◆ WHAT TO WORK ON
Transcribe the following material verbatim, reproducing every line without alteration.
□ □ □ □ □
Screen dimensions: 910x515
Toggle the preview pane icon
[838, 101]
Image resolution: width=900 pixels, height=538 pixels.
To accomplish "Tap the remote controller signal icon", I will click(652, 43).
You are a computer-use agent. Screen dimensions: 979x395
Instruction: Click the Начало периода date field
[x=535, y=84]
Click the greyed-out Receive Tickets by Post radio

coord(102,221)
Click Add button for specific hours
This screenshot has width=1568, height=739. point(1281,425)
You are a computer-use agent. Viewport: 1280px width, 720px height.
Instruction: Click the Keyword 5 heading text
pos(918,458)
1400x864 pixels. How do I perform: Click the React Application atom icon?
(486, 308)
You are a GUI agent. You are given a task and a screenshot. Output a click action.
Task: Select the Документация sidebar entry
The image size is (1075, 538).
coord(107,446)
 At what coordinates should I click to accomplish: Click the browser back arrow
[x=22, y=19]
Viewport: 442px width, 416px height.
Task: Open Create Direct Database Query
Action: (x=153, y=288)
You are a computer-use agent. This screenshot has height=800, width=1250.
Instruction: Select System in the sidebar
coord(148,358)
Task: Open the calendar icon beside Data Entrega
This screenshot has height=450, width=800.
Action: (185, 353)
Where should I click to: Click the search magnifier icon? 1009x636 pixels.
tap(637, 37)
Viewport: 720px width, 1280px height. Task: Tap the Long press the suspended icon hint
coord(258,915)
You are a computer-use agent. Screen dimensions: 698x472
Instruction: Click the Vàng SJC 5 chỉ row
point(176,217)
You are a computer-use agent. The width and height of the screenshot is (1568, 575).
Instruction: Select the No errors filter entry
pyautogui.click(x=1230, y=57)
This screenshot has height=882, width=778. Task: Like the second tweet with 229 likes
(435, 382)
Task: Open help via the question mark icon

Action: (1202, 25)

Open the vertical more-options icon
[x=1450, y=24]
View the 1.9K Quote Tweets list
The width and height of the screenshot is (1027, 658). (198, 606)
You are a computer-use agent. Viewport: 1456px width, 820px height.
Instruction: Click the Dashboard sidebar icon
□ □ □ □ □
◆ CORRECT ANSWER
Screen dimensions: 910x515
Toggle the preview pane icon
[838, 101]
Image resolution: width=900 pixels, height=538 pixels.
To accomplish "Tap the remote controller signal icon", I will click(652, 43).
You are a computer-use agent. Screen dimensions: 979x395
Instruction: Click the Начало периода date field
[x=535, y=84]
Click the greyed-out Receive Tickets by Post radio

coord(102,221)
Click Add button for specific hours
This screenshot has width=1568, height=739. point(1281,425)
You are a computer-use agent. Viewport: 1280px width, 720px height.
Instruction: Click the Keyword 5 heading text
pos(918,458)
1400x864 pixels. How do I perform: Click the React Application atom icon?
(486, 308)
You are a GUI agent. You are given a task and a screenshot. Output a click action.
Task: Select the Документация sidebar entry
The image size is (1075, 538).
coord(107,446)
 At what coordinates should I click to accomplish: Click the browser back arrow
[x=22, y=19]
Viewport: 442px width, 416px height.
Task: Open Create Direct Database Query
Action: (x=153, y=288)
You are a computer-use agent. This screenshot has height=800, width=1250.
Instruction: Select System in the sidebar
coord(148,358)
Task: Open the calendar icon beside Data Entrega
This screenshot has height=450, width=800.
Action: (185, 353)
Where should I click to: Click the search magnifier icon? 1009x636 pixels.
tap(637, 37)
Viewport: 720px width, 1280px height. Task: Tap the Long press the suspended icon hint
coord(258,915)
You are a computer-use agent. Screen dimensions: 698x472
Instruction: Click the Vàng SJC 5 chỉ row
point(176,217)
You are a computer-use agent. The width and height of the screenshot is (1568, 575).
Instruction: Select the No errors filter entry
pyautogui.click(x=1230, y=57)
This screenshot has height=882, width=778. Task: Like the second tweet with 229 likes
(435, 382)
Task: Open help via the question mark icon

Action: (1202, 25)

Open the vertical more-options icon
[x=1450, y=24]
View the 1.9K Quote Tweets list
The width and height of the screenshot is (1027, 658). (198, 606)
You are a computer-use agent. Viewport: 1456px width, 820px height.
Instruction: Click the Dashboard sidebar icon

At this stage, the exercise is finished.